--- Data for processing ---

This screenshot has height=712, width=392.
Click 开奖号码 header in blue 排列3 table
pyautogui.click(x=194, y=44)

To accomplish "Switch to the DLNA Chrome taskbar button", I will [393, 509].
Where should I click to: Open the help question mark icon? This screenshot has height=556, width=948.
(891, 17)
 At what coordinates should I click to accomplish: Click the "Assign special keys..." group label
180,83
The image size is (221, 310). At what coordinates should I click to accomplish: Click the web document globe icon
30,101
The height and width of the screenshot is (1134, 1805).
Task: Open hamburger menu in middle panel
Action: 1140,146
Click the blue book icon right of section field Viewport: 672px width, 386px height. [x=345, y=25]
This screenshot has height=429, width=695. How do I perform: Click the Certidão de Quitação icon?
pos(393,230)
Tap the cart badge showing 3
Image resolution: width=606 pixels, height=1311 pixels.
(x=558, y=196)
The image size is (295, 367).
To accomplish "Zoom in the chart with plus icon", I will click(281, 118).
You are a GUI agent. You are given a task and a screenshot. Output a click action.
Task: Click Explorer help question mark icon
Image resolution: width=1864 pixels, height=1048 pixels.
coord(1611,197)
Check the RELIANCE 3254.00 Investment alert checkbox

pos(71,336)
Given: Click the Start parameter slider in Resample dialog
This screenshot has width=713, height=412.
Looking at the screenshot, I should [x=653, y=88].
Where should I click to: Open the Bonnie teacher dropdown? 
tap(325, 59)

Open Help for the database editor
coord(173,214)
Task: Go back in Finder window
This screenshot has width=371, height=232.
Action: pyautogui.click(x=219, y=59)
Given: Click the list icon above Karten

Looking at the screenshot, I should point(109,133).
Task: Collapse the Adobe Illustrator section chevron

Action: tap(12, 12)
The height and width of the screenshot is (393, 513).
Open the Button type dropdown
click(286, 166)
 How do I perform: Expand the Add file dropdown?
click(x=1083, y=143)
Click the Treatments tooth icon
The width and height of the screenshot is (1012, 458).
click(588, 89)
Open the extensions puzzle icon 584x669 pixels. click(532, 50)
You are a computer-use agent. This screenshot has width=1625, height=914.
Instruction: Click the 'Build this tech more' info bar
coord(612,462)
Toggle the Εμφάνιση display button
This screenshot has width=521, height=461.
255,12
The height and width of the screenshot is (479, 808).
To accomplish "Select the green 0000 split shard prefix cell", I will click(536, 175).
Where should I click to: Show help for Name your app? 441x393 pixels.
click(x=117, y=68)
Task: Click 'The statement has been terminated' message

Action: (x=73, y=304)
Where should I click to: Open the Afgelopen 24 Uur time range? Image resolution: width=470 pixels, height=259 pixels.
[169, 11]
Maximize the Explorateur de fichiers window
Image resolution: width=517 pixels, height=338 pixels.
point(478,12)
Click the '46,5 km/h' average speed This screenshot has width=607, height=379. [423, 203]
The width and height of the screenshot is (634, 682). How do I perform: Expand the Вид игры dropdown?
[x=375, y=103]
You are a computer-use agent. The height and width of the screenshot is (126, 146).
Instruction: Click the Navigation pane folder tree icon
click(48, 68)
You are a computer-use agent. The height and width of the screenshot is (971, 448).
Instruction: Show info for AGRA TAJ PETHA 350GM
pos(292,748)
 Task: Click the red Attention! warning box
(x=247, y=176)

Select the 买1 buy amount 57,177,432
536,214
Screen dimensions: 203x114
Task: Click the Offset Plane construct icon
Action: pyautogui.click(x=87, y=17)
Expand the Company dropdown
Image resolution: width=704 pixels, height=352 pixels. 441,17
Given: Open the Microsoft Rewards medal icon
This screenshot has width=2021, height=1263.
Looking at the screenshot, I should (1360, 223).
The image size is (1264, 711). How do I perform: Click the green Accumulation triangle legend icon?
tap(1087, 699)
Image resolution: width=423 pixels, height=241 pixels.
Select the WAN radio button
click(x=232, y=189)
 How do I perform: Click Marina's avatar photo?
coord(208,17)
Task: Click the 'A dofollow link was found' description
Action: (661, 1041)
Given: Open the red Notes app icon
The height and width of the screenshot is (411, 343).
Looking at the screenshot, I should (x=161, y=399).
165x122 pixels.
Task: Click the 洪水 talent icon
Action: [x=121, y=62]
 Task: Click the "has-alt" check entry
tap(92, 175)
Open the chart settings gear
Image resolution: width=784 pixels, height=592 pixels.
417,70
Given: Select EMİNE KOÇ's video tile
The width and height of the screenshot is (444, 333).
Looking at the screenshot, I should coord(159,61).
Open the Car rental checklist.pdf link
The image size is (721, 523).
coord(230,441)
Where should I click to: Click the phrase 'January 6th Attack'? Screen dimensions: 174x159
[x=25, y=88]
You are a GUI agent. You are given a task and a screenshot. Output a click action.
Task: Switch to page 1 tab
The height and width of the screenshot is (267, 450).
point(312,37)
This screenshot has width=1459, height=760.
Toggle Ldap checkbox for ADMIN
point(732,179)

---

**Work to complete:**
Reproduce all of the lines above without changing anything.

**Answer below:**
This screenshot has height=712, width=392.
Click 开奖号码 header in blue 排列3 table
pyautogui.click(x=194, y=44)

To accomplish "Switch to the DLNA Chrome taskbar button", I will [393, 509].
Where should I click to: Open the help question mark icon? This screenshot has height=556, width=948.
(891, 17)
 At what coordinates should I click to accomplish: Click the "Assign special keys..." group label
180,83
The image size is (221, 310). At what coordinates should I click to accomplish: Click the web document globe icon
30,101
The height and width of the screenshot is (1134, 1805).
Task: Open hamburger menu in middle panel
Action: 1140,146
Click the blue book icon right of section field Viewport: 672px width, 386px height. [x=345, y=25]
This screenshot has height=429, width=695. How do I perform: Click the Certidão de Quitação icon?
pos(393,230)
Tap the cart badge showing 3
Image resolution: width=606 pixels, height=1311 pixels.
(x=558, y=196)
The image size is (295, 367).
To accomplish "Zoom in the chart with plus icon", I will click(281, 118).
You are a GUI agent. You are given a task and a screenshot. Output a click action.
Task: Click Explorer help question mark icon
Image resolution: width=1864 pixels, height=1048 pixels.
coord(1611,197)
Check the RELIANCE 3254.00 Investment alert checkbox

pos(71,336)
Given: Click the Start parameter slider in Resample dialog
This screenshot has width=713, height=412.
Looking at the screenshot, I should [x=653, y=88].
Where should I click to: Open the Bonnie teacher dropdown? 
tap(325, 59)

Open Help for the database editor
coord(173,214)
Task: Go back in Finder window
This screenshot has width=371, height=232.
Action: pyautogui.click(x=219, y=59)
Given: Click the list icon above Karten

Looking at the screenshot, I should point(109,133).
Task: Collapse the Adobe Illustrator section chevron

Action: tap(12, 12)
The height and width of the screenshot is (393, 513).
Open the Button type dropdown
click(286, 166)
 How do I perform: Expand the Add file dropdown?
click(x=1083, y=143)
Click the Treatments tooth icon
The width and height of the screenshot is (1012, 458).
click(588, 89)
Open the extensions puzzle icon 584x669 pixels. click(532, 50)
You are a computer-use agent. This screenshot has width=1625, height=914.
Instruction: Click the 'Build this tech more' info bar
coord(612,462)
Toggle the Εμφάνιση display button
This screenshot has width=521, height=461.
255,12
The height and width of the screenshot is (479, 808).
To accomplish "Select the green 0000 split shard prefix cell", I will click(536, 175).
Where should I click to: Show help for Name your app? 441x393 pixels.
click(x=117, y=68)
Task: Click 'The statement has been terminated' message

Action: (x=73, y=304)
Where should I click to: Open the Afgelopen 24 Uur time range? Image resolution: width=470 pixels, height=259 pixels.
[169, 11]
Maximize the Explorateur de fichiers window
Image resolution: width=517 pixels, height=338 pixels.
point(478,12)
Click the '46,5 km/h' average speed This screenshot has width=607, height=379. [423, 203]
The width and height of the screenshot is (634, 682). How do I perform: Expand the Вид игры dropdown?
[x=375, y=103]
You are a computer-use agent. The height and width of the screenshot is (126, 146).
Instruction: Click the Navigation pane folder tree icon
click(48, 68)
You are a computer-use agent. The height and width of the screenshot is (971, 448).
Instruction: Show info for AGRA TAJ PETHA 350GM
pos(292,748)
 Task: Click the red Attention! warning box
(x=247, y=176)

Select the 买1 buy amount 57,177,432
536,214
Screen dimensions: 203x114
Task: Click the Offset Plane construct icon
Action: pyautogui.click(x=87, y=17)
Expand the Company dropdown
Image resolution: width=704 pixels, height=352 pixels. 441,17
Given: Open the Microsoft Rewards medal icon
This screenshot has width=2021, height=1263.
Looking at the screenshot, I should (1360, 223).
The image size is (1264, 711). How do I perform: Click the green Accumulation triangle legend icon?
tap(1087, 699)
Image resolution: width=423 pixels, height=241 pixels.
Select the WAN radio button
click(x=232, y=189)
 How do I perform: Click Marina's avatar photo?
coord(208,17)
Task: Click the 'A dofollow link was found' description
Action: (661, 1041)
Given: Open the red Notes app icon
The height and width of the screenshot is (411, 343).
Looking at the screenshot, I should (x=161, y=399).
165x122 pixels.
Task: Click the 洪水 talent icon
Action: [x=121, y=62]
 Task: Click the "has-alt" check entry
tap(92, 175)
Open the chart settings gear
Image resolution: width=784 pixels, height=592 pixels.
417,70
Given: Select EMİNE KOÇ's video tile
The width and height of the screenshot is (444, 333).
Looking at the screenshot, I should coord(159,61).
Open the Car rental checklist.pdf link
The image size is (721, 523).
coord(230,441)
Where should I click to: Click the phrase 'January 6th Attack'? Screen dimensions: 174x159
[x=25, y=88]
You are a GUI agent. You are given a task and a screenshot. Output a click action.
Task: Switch to page 1 tab
The height and width of the screenshot is (267, 450).
point(312,37)
This screenshot has width=1459, height=760.
Toggle Ldap checkbox for ADMIN
point(732,179)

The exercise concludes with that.